Ever since the Germans had turned the corner at Rostov on July 23, and burst into the land mass between the Black Sea and the Caspian, the Russians had played a skillful game of will-o’- the-wisp, drawing the Nazis further and further from their supply bases. The German grenadiers of the First Panzer and Seventeenth Armies crossed parched desert, fields of six-foot-high sunflowers, and, on August 9, finally came to the foothills of the Caucasus Mountains where they captured the oil center of Maikop, only to find it burned to the ground by retreating Russians. Hitler then urged his commanders on toward Grozny, Batum, and Baku. Along the way, they acquired new allies: Moslems, Circassians, natives who rejected Communist rule. Still the Germans never trapped a large body of the Red Army. By September, with supply lines sluggish, their march toward the chief oil centers slowed. When Army Group A’s commander,. Marshal List, recommended regrouping, Hitler went into a tirade and threatened to fire him.

In the daily staff meetings with his “conscience,” the stubborn Gen. Franz Halder, Hitler bridled under repeated warnings about weak flanks and poor communications both at Stalingrad and in the Caucasus. He began to think about replacing Halder, too.

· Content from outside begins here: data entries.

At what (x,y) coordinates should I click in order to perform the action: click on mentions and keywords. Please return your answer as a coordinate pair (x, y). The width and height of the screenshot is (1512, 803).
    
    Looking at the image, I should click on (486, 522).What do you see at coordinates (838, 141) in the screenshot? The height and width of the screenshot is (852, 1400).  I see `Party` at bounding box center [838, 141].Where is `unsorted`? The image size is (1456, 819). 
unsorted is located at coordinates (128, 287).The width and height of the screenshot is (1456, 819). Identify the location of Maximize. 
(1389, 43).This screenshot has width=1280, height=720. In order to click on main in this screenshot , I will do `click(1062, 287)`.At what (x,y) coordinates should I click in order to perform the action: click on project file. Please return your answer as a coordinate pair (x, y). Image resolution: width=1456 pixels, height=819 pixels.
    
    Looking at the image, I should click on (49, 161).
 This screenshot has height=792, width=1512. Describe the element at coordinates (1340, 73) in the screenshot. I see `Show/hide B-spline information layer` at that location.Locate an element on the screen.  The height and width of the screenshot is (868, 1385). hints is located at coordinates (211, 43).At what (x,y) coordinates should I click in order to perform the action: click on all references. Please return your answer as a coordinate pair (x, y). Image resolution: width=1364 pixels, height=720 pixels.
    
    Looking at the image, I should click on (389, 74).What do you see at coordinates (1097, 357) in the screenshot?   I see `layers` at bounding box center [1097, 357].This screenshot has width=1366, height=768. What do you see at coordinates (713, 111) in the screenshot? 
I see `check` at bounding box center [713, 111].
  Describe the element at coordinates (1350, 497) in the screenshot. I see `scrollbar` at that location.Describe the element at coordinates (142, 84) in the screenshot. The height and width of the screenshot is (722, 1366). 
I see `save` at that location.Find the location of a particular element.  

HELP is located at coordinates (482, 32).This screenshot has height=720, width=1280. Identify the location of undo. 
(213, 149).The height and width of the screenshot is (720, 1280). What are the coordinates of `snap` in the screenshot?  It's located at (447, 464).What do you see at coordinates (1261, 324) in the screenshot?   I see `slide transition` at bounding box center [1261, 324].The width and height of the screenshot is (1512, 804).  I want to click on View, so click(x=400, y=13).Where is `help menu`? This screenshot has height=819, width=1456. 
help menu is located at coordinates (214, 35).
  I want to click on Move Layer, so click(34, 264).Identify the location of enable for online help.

The situation deteriorated further on September 7, when Gen. Albert Jodi returned from a hurried trip to the Caucasus headquarters and heartily endorsed List’s idea of ending all attacks until Army Group A was resupplied with men and materiel. Hitler exploded at this defection by a trusted aide. He screamed at Jodl, who also lost his temper and shouted back stinging reminders of Hitler’s various directives that had brought the operation to its present sorry state.

His face blotched and his eyes feverish, the Fuhrer stormed out of the meeting. From that moment on, the breach between him and the Wehrmacht generals widened irreparably. Until the end of the war, whenever he stayed at the OKW, Hitler took almost all his meals alone, except for the companionship of his dog, Blondi.